> Consegna
Ricopia per intero, parola per parola, la recensione del film «Amore bugiardo».

> Testo di studio
Tutto falso, tranne le bugie

Una coppia affiatata, di sposi belli e felici. Parte così il film “Amore bugiardo”. Quadro incantevole, impeccabile, almeno all'inizio. Finché il mix alchemico diventa incongruente, ma nessuno dei due protagonisti e' capace di dire all'altro di essersi stancato. Perché, per andarsene, una volta sposati, ci vuole un gran coraggio. E, allora, un marito tornato nella profonda provincia americana, diventa l'amante di una ragazza giovanissima (l'interprete di una nota pubblicità di biancheria intima che va per la maggiore in questi giorni su tutti gli schermi, ma che a ben vedere non e' poi così bella, gran delusione). Dall'altra parte una moglie sofisticata, provocatoria intellettualmente, colta e ricca, si sente profondamente incompresa. Dato che qualsiasi relazione e' un cammino, una condivisione, un divenire, i protagonisti finiscono per non parlare più e prendono vie diverse. Inventando una storia incredibile pur di rifarsi una vita. L'algida protagonista (un mix tra Grace Kelly e Nicole Kidman) trasmuta fisicamente e inscena l'impensabile. Oltre la trama, si dipanano universi di emozioni indefinite. Perché l’amore ha tante sfaccettature: è pericoloso guardarlo in faccia, può trascinarti a fondo, fino ad annegare. Nella calma piatta di silenzi pieni di odio, piuttosto che nelle bugie che creano un’atmosfera insidiosa e letale. Dietro la sensualità ben palpabile di alcune scene, si allunga l’ombra sottile dell’impostura. Quando la paura sostituisce la fiducia e l’inganno viene orgogliosamente ostentato, può accadere davvero di tutto. Il timore più grande è quello di essere traditi nell’anima e di non conoscere più chi ci siede a fianco, oppure il lasciarsi confondere da un equivoco mascherato da amore? Meglio rompere o galleggiare? La pellicola - nonostante un'incredibile lentezza (dura oltre due ore e mezza) e un finale improbabile, e' interessante perché narra il quotidiano che accomuna tanti di noi. Che timbrano il cartellino familiare, senza riconoscersi più. Fino a perdersi.

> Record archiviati
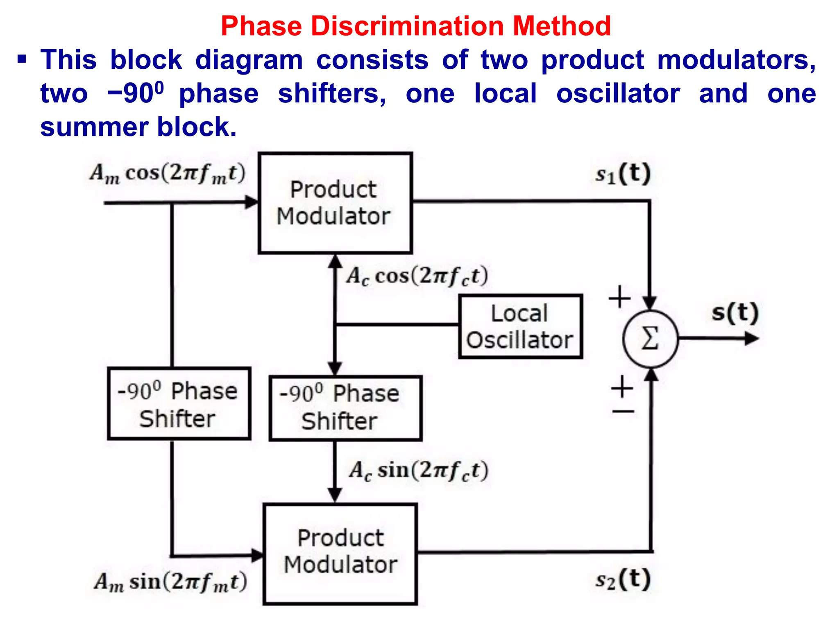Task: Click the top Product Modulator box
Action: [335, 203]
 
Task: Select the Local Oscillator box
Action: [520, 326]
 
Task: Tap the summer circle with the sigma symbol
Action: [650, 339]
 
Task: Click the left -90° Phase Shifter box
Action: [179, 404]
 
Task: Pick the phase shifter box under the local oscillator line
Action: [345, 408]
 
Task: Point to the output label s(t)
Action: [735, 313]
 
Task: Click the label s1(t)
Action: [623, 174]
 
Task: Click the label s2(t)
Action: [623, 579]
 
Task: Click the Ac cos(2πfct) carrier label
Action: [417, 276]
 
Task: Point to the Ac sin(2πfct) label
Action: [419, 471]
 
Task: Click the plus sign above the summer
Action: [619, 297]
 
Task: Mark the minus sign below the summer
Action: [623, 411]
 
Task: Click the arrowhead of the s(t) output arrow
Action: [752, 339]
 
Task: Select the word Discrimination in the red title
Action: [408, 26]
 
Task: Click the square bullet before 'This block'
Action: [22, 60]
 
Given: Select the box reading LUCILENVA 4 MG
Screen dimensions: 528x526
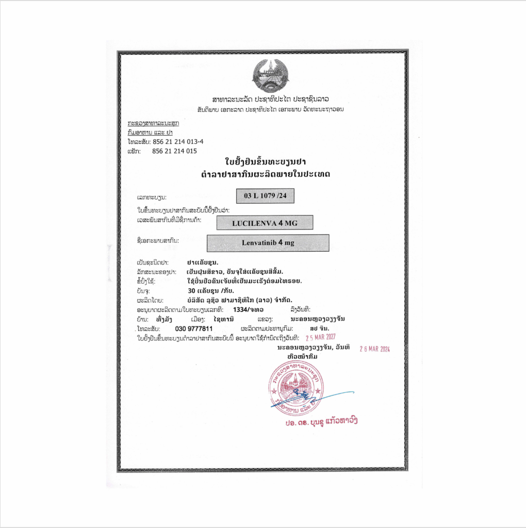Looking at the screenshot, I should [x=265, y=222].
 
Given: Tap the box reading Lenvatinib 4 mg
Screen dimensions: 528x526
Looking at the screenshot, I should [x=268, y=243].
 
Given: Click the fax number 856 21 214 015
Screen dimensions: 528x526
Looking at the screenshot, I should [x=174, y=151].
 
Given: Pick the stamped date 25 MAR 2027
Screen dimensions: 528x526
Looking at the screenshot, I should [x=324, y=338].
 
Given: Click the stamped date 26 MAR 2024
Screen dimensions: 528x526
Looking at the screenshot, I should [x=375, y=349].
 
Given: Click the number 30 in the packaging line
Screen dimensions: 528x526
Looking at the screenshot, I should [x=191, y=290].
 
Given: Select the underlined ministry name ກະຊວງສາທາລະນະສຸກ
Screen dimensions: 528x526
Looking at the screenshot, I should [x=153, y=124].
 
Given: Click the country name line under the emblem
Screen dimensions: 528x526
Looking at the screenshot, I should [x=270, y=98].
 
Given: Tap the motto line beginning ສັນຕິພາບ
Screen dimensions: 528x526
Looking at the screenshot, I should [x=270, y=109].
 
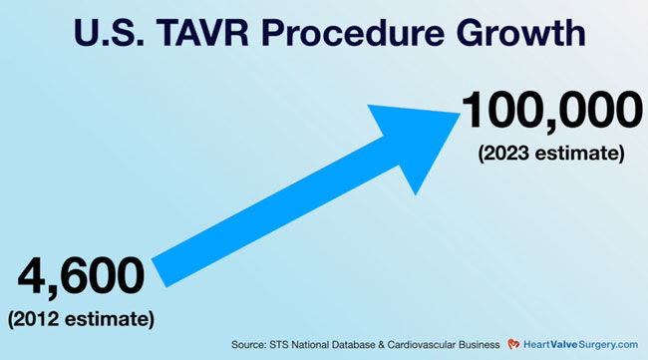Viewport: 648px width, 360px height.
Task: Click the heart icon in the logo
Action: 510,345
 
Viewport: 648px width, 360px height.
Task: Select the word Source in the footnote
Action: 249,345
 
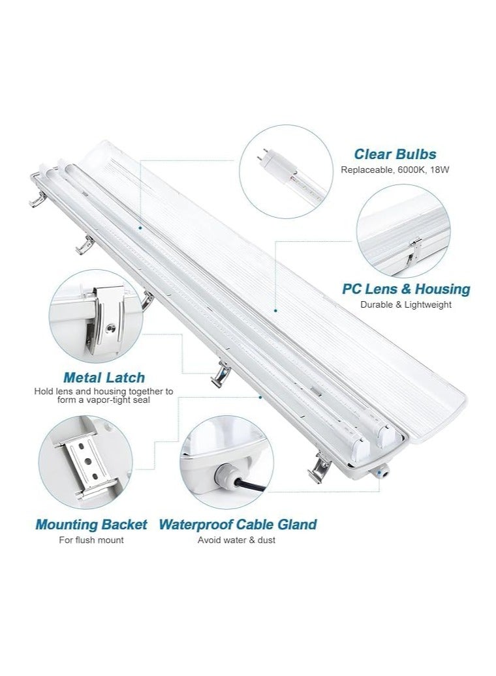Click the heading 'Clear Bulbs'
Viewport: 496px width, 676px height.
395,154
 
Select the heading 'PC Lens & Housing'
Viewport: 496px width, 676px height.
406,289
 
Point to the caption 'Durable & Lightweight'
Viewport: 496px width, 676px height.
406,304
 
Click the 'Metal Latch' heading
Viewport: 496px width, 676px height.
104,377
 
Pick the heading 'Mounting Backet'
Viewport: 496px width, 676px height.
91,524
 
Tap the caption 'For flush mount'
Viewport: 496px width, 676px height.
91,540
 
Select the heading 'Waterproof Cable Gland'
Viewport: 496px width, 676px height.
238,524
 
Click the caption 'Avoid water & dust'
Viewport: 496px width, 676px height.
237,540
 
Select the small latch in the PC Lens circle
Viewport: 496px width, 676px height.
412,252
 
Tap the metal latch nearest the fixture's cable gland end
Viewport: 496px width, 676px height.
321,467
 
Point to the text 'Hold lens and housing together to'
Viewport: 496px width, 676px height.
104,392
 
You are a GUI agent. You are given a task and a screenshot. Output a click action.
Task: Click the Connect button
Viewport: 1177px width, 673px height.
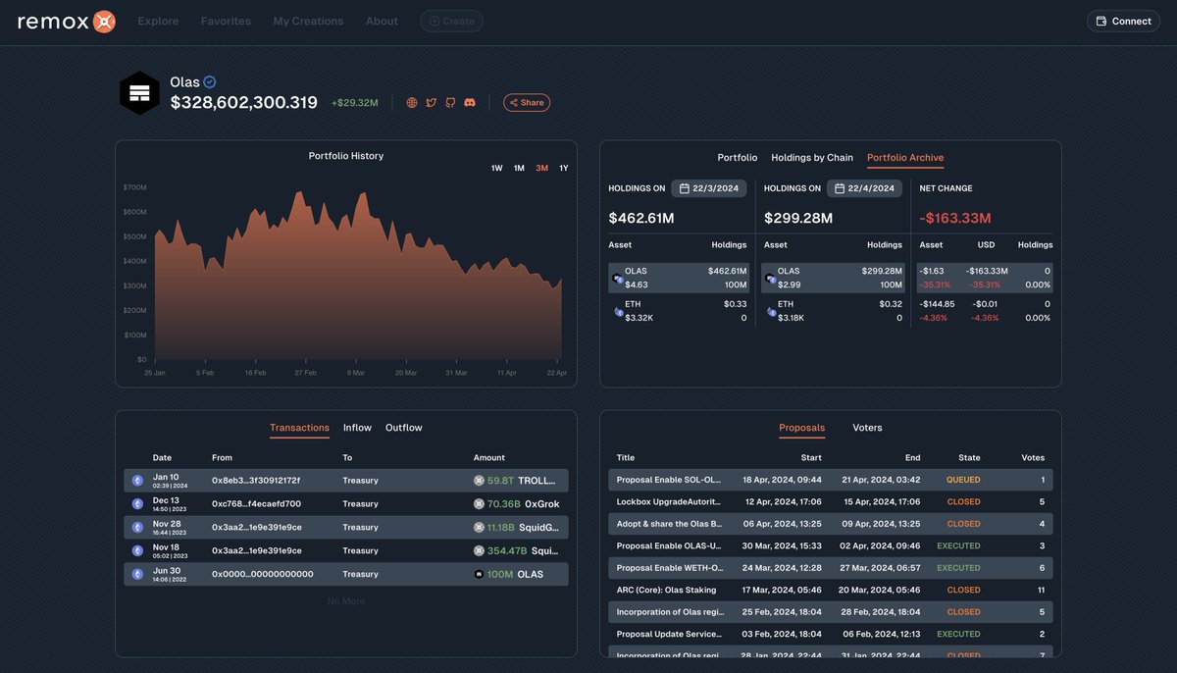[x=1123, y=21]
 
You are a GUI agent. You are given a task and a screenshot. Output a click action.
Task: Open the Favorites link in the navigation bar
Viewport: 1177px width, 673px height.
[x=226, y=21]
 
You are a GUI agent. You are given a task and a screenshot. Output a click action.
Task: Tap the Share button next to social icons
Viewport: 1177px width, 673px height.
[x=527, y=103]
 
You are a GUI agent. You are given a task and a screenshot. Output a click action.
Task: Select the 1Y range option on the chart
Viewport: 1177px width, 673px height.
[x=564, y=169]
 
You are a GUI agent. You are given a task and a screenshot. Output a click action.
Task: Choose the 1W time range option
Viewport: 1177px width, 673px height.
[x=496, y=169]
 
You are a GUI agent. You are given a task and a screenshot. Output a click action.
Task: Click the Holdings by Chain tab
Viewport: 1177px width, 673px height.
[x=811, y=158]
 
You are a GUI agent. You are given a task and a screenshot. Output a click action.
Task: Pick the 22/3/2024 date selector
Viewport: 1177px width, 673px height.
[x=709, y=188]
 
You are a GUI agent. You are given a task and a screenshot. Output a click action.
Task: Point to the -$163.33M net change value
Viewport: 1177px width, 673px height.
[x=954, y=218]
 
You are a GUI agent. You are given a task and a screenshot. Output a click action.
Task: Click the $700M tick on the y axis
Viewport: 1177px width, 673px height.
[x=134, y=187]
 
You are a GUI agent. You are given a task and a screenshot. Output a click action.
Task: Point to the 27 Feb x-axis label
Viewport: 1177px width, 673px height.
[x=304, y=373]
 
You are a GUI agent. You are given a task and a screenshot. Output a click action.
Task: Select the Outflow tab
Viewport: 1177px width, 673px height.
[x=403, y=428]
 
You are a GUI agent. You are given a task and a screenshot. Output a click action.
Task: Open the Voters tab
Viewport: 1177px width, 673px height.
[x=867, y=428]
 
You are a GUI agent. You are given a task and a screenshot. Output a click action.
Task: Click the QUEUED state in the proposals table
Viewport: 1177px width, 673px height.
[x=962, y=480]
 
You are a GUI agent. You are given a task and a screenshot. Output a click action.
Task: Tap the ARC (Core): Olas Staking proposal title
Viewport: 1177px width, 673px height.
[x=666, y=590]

...

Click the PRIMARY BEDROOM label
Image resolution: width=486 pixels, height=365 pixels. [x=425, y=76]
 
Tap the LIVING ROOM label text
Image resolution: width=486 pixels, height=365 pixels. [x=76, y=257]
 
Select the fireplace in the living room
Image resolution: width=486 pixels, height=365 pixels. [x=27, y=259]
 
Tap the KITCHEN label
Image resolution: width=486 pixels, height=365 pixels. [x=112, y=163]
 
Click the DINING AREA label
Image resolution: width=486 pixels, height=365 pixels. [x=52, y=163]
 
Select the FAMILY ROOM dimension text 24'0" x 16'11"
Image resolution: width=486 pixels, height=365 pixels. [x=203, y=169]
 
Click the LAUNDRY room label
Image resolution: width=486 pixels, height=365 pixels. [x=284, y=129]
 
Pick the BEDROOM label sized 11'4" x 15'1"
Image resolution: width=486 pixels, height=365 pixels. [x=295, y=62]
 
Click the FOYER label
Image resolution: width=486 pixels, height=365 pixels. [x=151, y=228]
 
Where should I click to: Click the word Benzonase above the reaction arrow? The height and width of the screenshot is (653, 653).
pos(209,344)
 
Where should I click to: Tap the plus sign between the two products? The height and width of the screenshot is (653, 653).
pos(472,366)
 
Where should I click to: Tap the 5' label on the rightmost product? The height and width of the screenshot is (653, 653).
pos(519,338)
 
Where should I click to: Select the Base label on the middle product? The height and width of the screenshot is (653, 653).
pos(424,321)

==

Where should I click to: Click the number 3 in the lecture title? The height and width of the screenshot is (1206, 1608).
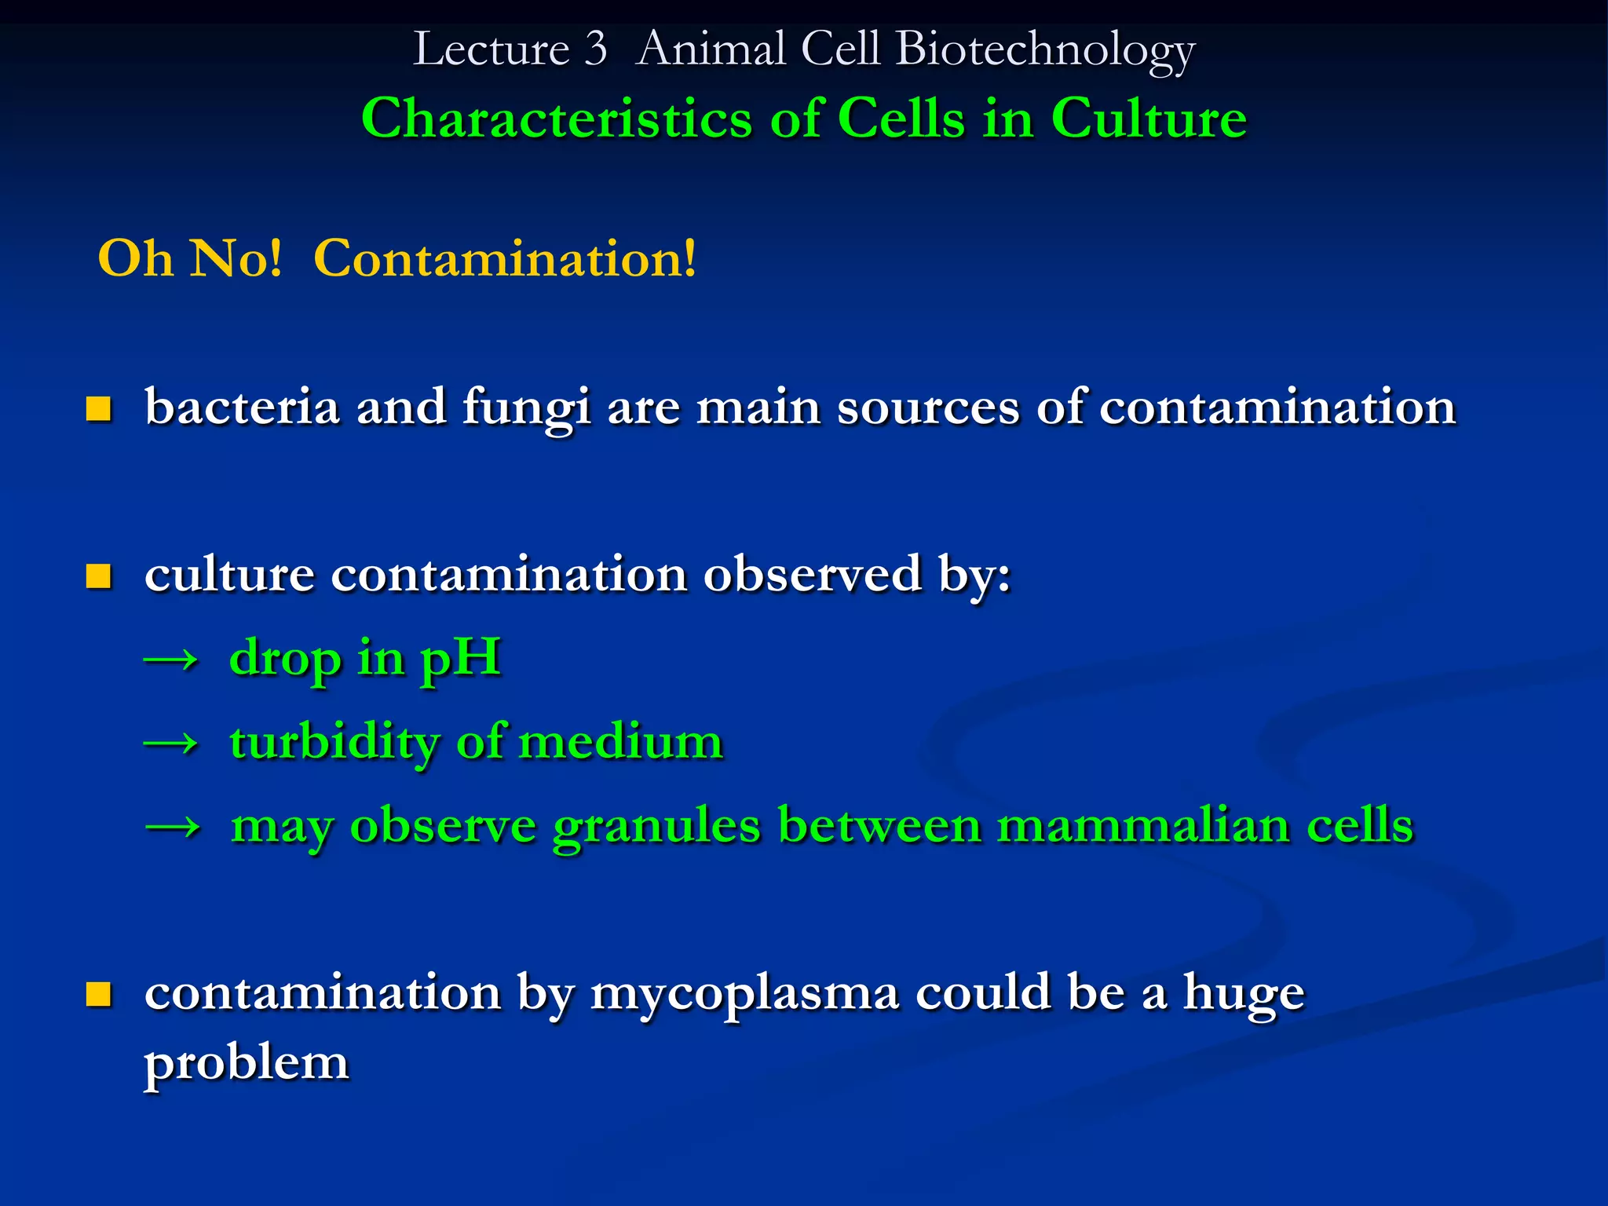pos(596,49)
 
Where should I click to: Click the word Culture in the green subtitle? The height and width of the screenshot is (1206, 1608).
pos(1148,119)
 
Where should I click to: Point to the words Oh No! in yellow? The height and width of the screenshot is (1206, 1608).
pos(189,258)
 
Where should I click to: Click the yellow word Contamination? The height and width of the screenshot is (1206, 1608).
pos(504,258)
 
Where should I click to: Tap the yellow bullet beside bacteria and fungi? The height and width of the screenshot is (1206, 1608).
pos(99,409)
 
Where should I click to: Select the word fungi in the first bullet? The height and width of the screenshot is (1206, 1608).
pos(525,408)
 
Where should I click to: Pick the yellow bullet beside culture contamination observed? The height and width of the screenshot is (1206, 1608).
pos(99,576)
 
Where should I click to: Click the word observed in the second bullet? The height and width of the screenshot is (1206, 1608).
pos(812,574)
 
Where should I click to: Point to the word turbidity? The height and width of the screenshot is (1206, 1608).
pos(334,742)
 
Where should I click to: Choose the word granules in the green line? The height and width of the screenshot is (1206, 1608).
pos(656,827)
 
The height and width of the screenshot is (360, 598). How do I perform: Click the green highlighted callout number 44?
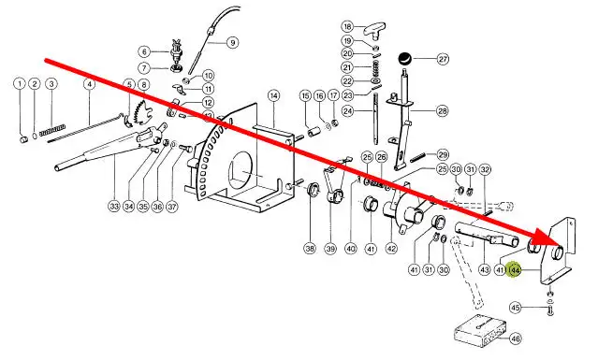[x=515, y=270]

> Risposta
Tutto falso, tranne le bugie

Una coppia affiatata, di sposi belli e felici. Parte così il film “Amore bugiardo”. Quadro incantevole, impeccabile, almeno all'inizio. Finché il mix alchemico diventa incongruente, ma nessuno dei due protagonisti e' capace di dire all'altro di essersi stancato. Perché, per andarsene, una volta sposati, ci vuole un gran coraggio. E, allora, un marito tornato nella profonda provincia americana, diventa l'amante di una ragazza giovanissima (l'interprete di una nota pubblicità di biancheria intima che va per la maggiore in questi giorni su tutti gli schermi, ma che a ben vedere non e' poi così bella, gran delusione). Dall'altra parte una moglie sofisticata, provocatoria intellettualmente, colta e ricca, si sente profondamente incompresa. Dato che qualsiasi relazione e' un cammino, una condivisione, un divenire, i protagonisti finiscono per non parlare più e prendono vie diverse. Inventando una storia incredibile pur di rifarsi una vita. L'algida protagonista (un mix tra Grace Kelly e Nicole Kidman) trasmuta fisicamente e inscena l'impensabile. Oltre la trama, si dipanano universi di emozioni indefinite. Perché l’amore ha tante sfaccettature: è pericoloso guardarlo in faccia, può trascinarti a fondo, fino ad annegare. Nella calma piatta di silenzi pieni di odio, piuttosto che nelle bugie che creano un’atmosfera insidiosa e letale. Dietro la sensualità ben palpabile di alcune scene, si allunga l’ombra sottile dell’impostura. Quando la paura sostituisce la fiducia e l’inganno viene orgogliosamente ostentato, può accadere davvero di tutto. Il timore più grande è quello di essere traditi nell’anima e di non conoscere più chi ci siede a fianco, oppure il lasciarsi confondere da un equivoco mascherato da amore? Meglio rompere o galleggiare? La pellicola - nonostante un'incredibile lentezza (dura oltre due ore e mezza) e un finale improbabile, e' interessante perché narra il quotidiano che accomuna tanti di noi. Che timbrano il cartellino familiare, senza riconoscersi più. Fino a perdersi.